Hace dos semanas fue baleado en su propia casa el presidente de Haití, Jovenel Moïse. En cuanto se supo que el magnicidio había sido ejecutado por un grupo de veintiséis exmilitares colombianos, varios medios de comunicación, adscritos al bloque geopolítico bolivariano, decidieron que el gobierno de Colombia estaba detrás del atentado.
Sugerir o afirmar que Bogotá estaba implicada, a pesar del expedito apoyo del gobierno de Iván Duque a la investigación sobre el atentado, quería decir que su principal aliado internacional, Estados Unidos, y específicamente el gobierno de Joe Biden, también estaba detrás del crimen. Moïse, quien sostuvo una excelente relación con Donald Trump, era otra víctima del imperialismo yanqui.
Siempre se supo que dentro de los prófugos de la operación había cinco haitianos, involucrados en el diseño del magnicidio. Uno era un funcionario del Ministerio de Justicia, en paradero desconocido. Otro, nada menos que el Jefe de Seguridad de Palacio Presidencial, que se encuentra bajo arresto. Ellos y un exiliado haitiano, con aspiraciones presidenciales, fueron los cerebros de la operación.
El instinto de descartar una trama de lucha interna en Haití y transferir toda la responsabilidad a poderes extranjeros como Colombia o Estados Unidos puede ser definido como colonialismo al revés. Medios que se presentan como guardianes del anticolonialismo no pueden admitir que en Haití haya actores políticos nacionales con semejante capacidad de pugna por el poder.
En otro país del Gran Caribe, Nicaragua, se ha vivido una auténtica redada contra líderes de la sociedad civil y organizaciones opositoras. La misma prensa bolivariana, que apuntó a Bogotá y a Washington, tras el asesinato de Moïse, oculta o justifica el encarcelamiento de decenas de opositores pacíficos, bajo leyes de seguridad nacional muy parecidas a las de las dictaduras de derecha de la Guerra Fría.

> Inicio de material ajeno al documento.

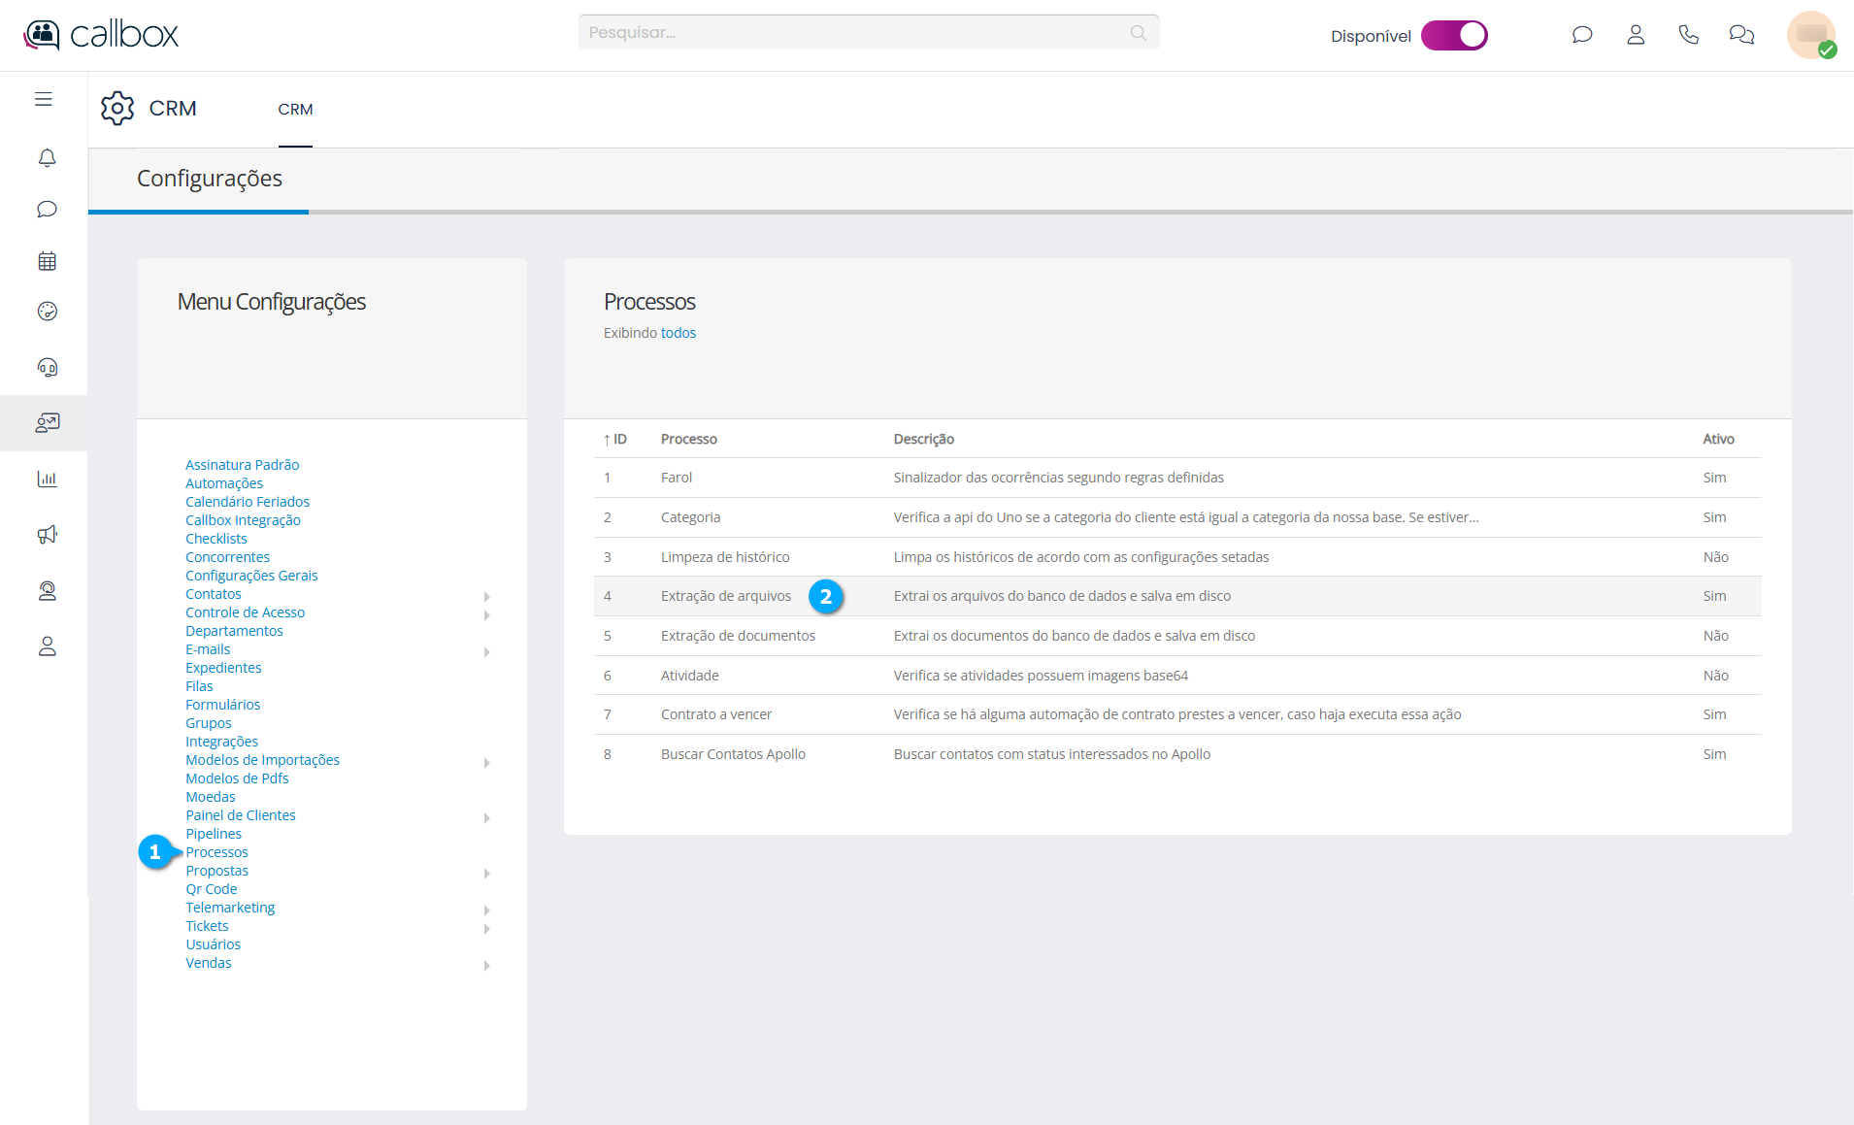Image resolution: width=1854 pixels, height=1125 pixels.
Task: Click in the Pesquisar search field
Action: pyautogui.click(x=854, y=33)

¿En qué se sustenta el respaldo a Ortega? Esencialmente en la idea de que el gobierno orteguista —evitemos llamarle sandinista— es una víctima de Estados Unidos, a pesar de no estar sometido a un embargo comercial como el que sufre Cuba y haber tenido muy buenas relaciones históricas con el Fondo Monetario Internacional y el Banco Mundial. Las sanciones contra Nicaragua son más recientes y, aunque tan equivocadas como las de Cuba y Venezuela, no legitiman la represión.
Ese respaldo acrítico a la perpetuación de Ortega en Nicaragua también es colonial al revés. Lo que lo fundamenta es que, sin Ortega, Nicaragua volvería a ser una colonia de Estados Unidos. La voluntad general nicaragüense se personifica en el líder y cualquier alternativa es asumida como antinacional y partidaria de la hegemonía de Washington. El reemplazo final de la ideología por la geopolítica, en la izquierda bolivariana, reproduce el tópico, acendradamente colonialista, de que no hay vida política interior en las naciones caribeñas.
Otra escena del colonialismo al revés tiene lugar, ahora mismo, en Cuba. A dos semanas del estallido social en decenas de pueblos y ciudades de la isla, provocados por una serie de causas concretas, confirmadas por los mejores economistas y sociólogos del país (rebrotes de Covid-19, desabastecimiento de medicinas y alimentos, pérdida de poder adquisitivo, alza de precios), y, desde luego, por el reforzamiento de sanciones de Estados Unidos, el gobierno cubano y sus aliados sostienen que los “disturbios” fueron un nuevo intento de golpe de Washington.
Ni los miles de cubanos que salieron a las calles, ni los tantos intelectuales, artistas o líderes de la sociedad civil que rechazan la represión, son sujetos autónomos. No hay agencia en ninguno de ellos, sólo gestos de ventrílocuos del imperio y sus algoritmos. La realidad cubana está sobredeterminada por el diferendo con Estados Unidos. Cuba, por tanto, sigue siendo una colonia.